(Stored items from a collection)
•••

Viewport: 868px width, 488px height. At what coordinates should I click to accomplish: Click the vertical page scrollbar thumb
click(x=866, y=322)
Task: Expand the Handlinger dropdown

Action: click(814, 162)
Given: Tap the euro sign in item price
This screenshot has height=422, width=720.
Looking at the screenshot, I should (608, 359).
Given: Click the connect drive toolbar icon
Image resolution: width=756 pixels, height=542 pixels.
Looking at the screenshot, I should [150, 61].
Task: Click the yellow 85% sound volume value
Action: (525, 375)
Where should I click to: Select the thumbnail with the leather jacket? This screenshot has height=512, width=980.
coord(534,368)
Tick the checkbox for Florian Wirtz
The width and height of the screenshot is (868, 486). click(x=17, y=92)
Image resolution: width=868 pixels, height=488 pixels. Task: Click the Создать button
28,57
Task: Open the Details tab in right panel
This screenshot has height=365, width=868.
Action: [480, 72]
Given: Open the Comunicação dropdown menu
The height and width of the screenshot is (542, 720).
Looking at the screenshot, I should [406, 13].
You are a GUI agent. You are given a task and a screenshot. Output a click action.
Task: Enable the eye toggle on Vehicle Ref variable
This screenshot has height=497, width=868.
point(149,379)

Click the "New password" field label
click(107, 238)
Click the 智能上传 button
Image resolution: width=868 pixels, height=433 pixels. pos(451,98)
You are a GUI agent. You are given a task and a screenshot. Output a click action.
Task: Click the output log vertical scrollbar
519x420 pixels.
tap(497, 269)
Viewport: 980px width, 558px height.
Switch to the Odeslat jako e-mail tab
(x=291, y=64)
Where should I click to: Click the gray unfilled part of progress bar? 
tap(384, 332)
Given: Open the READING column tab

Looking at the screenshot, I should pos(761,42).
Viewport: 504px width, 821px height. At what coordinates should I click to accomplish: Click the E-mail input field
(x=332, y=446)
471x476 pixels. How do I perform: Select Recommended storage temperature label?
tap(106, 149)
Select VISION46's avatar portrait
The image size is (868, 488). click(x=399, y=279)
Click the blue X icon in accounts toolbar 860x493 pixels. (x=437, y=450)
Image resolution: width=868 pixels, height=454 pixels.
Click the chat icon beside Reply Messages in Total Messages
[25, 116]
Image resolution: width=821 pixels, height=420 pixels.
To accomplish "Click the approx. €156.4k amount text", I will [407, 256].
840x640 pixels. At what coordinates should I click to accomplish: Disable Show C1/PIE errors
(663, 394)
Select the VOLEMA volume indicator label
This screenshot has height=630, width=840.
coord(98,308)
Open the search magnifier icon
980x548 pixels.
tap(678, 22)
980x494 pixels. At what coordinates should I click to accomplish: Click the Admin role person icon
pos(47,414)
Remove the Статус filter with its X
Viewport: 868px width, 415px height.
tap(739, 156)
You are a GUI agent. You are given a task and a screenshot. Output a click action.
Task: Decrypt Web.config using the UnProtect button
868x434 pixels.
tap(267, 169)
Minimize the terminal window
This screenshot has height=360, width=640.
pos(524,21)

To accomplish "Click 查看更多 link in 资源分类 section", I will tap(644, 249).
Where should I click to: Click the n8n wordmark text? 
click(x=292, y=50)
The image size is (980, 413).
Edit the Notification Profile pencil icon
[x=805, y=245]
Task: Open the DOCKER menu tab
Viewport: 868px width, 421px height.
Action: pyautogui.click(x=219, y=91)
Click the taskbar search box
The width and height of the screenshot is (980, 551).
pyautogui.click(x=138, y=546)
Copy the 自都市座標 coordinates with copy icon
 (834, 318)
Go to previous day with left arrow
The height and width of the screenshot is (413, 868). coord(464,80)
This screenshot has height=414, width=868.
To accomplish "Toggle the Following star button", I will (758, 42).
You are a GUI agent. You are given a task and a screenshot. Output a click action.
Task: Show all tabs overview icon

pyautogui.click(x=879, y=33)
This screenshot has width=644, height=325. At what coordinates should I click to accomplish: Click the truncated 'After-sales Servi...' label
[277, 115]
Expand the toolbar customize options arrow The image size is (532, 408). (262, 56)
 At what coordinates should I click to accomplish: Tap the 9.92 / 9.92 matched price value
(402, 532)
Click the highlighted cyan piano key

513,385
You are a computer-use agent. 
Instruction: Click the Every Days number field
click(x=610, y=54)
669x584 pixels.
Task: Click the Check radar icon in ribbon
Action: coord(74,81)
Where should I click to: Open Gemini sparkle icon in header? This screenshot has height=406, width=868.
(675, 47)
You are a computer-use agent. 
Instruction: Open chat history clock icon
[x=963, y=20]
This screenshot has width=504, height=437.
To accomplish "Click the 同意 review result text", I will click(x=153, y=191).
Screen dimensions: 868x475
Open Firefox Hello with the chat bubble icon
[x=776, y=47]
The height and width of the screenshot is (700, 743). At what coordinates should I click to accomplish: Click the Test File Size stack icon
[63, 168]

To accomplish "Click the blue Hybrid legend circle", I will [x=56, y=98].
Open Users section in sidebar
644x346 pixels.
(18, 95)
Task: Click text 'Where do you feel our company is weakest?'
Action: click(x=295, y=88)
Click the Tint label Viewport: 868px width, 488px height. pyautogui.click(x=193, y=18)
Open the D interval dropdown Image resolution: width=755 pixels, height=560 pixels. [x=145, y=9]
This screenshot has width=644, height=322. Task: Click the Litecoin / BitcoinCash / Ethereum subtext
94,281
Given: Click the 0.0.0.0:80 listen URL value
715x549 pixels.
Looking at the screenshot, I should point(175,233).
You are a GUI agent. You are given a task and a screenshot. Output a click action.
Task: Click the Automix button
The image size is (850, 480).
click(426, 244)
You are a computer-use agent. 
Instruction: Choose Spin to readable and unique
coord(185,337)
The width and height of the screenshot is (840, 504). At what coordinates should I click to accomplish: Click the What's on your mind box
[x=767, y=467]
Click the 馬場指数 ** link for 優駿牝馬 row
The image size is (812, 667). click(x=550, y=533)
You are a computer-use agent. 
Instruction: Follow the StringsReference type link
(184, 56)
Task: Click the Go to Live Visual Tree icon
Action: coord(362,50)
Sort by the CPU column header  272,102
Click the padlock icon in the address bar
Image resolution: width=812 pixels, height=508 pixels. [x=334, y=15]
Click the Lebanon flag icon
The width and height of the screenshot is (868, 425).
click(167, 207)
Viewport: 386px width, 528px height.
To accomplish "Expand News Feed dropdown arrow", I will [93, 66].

•••

Across all lines of the data above, count those that contain the word "toolbar", giving the number without further comment.

§ **TASK ANSWER**
3